CA-125 also known as mucin 16 or MUC16 is a protein that in humans is encoded by the MUC16 gene. MUC16 is a member of the mucin family glycoproteins. CA-125 has found application as a tumor marker or biomarker that may be elevated in the blood of some patients with specific types of cancers, or other conditions that are benign.
Structure
Mucin 16 is a membrane associated mucin that possesses a single transmembrane domain. A unique property of MUC16 is its large size. MUC16 is more than twice as long as MUC1 and MUC4 and contains about 22,000 amino acids, making it the largest membrane-associated mucin. MUC16 is composed of three different domains:
MUC16 has been shown to play a role in advancing tumorigenesis and tumor proliferation by several different mechanisms.
As a biomarker
Testing of CA-125 blood levels has been proposed as useful in treating ovarian cancer.
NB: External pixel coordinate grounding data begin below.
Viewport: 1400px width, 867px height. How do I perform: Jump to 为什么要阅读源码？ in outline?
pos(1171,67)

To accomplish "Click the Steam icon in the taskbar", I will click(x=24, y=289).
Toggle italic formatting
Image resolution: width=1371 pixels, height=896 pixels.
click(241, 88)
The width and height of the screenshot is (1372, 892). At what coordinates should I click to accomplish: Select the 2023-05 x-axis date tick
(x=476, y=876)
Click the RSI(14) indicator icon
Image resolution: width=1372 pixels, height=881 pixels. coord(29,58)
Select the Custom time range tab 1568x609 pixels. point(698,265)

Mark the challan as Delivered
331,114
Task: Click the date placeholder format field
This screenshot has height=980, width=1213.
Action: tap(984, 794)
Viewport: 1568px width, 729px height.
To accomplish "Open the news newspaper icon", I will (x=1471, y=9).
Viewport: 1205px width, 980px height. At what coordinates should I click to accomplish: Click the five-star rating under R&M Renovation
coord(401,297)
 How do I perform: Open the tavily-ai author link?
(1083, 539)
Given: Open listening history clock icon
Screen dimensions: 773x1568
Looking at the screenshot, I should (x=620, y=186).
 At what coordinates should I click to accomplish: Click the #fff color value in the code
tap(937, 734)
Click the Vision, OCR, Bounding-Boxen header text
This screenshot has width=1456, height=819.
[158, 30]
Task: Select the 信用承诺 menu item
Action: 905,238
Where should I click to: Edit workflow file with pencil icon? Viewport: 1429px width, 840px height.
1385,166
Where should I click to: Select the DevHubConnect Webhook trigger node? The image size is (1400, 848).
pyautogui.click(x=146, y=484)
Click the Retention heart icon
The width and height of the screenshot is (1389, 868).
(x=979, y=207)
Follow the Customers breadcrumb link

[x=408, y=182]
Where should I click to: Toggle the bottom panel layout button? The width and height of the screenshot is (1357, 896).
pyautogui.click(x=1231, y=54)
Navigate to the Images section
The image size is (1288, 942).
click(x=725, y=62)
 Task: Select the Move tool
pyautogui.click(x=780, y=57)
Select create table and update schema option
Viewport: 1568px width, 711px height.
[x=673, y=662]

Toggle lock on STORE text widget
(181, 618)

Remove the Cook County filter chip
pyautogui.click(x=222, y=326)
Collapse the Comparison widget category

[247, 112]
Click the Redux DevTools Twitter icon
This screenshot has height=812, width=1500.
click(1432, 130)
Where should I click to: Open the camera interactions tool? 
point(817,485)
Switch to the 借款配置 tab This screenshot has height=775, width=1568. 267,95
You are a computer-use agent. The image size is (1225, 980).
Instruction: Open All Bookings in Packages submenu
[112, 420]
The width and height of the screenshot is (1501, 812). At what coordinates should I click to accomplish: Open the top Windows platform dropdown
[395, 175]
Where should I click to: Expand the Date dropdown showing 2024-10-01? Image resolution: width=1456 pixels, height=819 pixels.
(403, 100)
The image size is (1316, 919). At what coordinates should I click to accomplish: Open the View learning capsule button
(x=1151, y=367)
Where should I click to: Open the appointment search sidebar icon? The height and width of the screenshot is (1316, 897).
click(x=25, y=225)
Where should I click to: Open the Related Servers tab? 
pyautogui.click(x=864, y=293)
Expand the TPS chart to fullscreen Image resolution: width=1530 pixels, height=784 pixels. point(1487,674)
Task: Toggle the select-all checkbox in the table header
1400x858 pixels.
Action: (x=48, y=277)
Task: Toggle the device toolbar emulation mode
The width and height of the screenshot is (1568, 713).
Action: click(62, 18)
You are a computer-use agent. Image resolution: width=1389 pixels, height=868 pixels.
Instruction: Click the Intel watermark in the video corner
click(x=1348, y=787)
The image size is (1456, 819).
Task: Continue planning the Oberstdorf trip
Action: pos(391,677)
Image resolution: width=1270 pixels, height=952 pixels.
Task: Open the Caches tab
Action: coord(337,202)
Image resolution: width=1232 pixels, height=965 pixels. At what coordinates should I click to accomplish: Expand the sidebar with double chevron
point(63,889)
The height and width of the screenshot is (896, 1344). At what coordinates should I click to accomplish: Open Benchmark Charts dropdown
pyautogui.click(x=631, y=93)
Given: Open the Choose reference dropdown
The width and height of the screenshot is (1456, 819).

While the test can give useful information for women already known to have ovarian cancer, CA-125 testing has not been found useful as a screening method because of the uncertain correlation between CA-125 levels and cancer.
Metastatic invasion
MUC16 is also thought to participate in cell-to-cell interactions that enable the metastasis of tumor cells. This is supported by evidence showing that MUC16 binds selectively to mesothelin, a glycoprotein normally expressed by the mesothelial cells of the peritoneum. MUC16 and mesothelin interactions are thought to provide the first step in tumor cell invasion of the peritoneum. The region consisting of 64 amino acids at the N-terminus of cell surface mesothelin has been experimentally established as the functional binding domain for MUC16/CA125. An immunoadhesin that consists of the IAB domain of mesothelin and the human Fc portion has the ability to disrupt the heterotypic cancer cell adhesion mediated by the MUC16-mesothelin interaction. Mesothelin has also been found to be expressed in several types of cancers including mesothelioma, ovarian cancer and squamous cell carcinoma. Since mesothelin is also expressed by tumor cells, MUC16 and mesothelial interactions may aid in the gathering of other tumor cells to the location of a metastasis, thus increasing the size of the metastasis.
Induced motility
Evidence suggests that expression of the cytoplasmic tail of MUC16 enables tumor cells to grow, promotes cell motility and may facilitate invasion. This appears to be due to the ability of the C-terminal domain of MUC16 to facilitate signaling that leads to a decrease in the expression of E-cadherin and increase the expression of N-cadherin and vimentin, which are expression patterns consistent with epithelial-mesenchymal transition.
Chemotherapy resistance
MUC16 may also play a role in reducing the sensitivity of cancer cells to drug therapy. For example, overexpression of MUC16 has been shown to protect cells from the effects of genotoxic drugs, such as cisplatin.
Discovery
CA-125 was initially detected using the murinemonoclonal antibody designated OC125. Robert Bast, Robert Knapp and their research team first isolated this monoclonal antibody in 1981. The protein was named “cancer antigen 125” because OC125 was the 125th antibody produced against the ovarian cancer cell line that was being studied.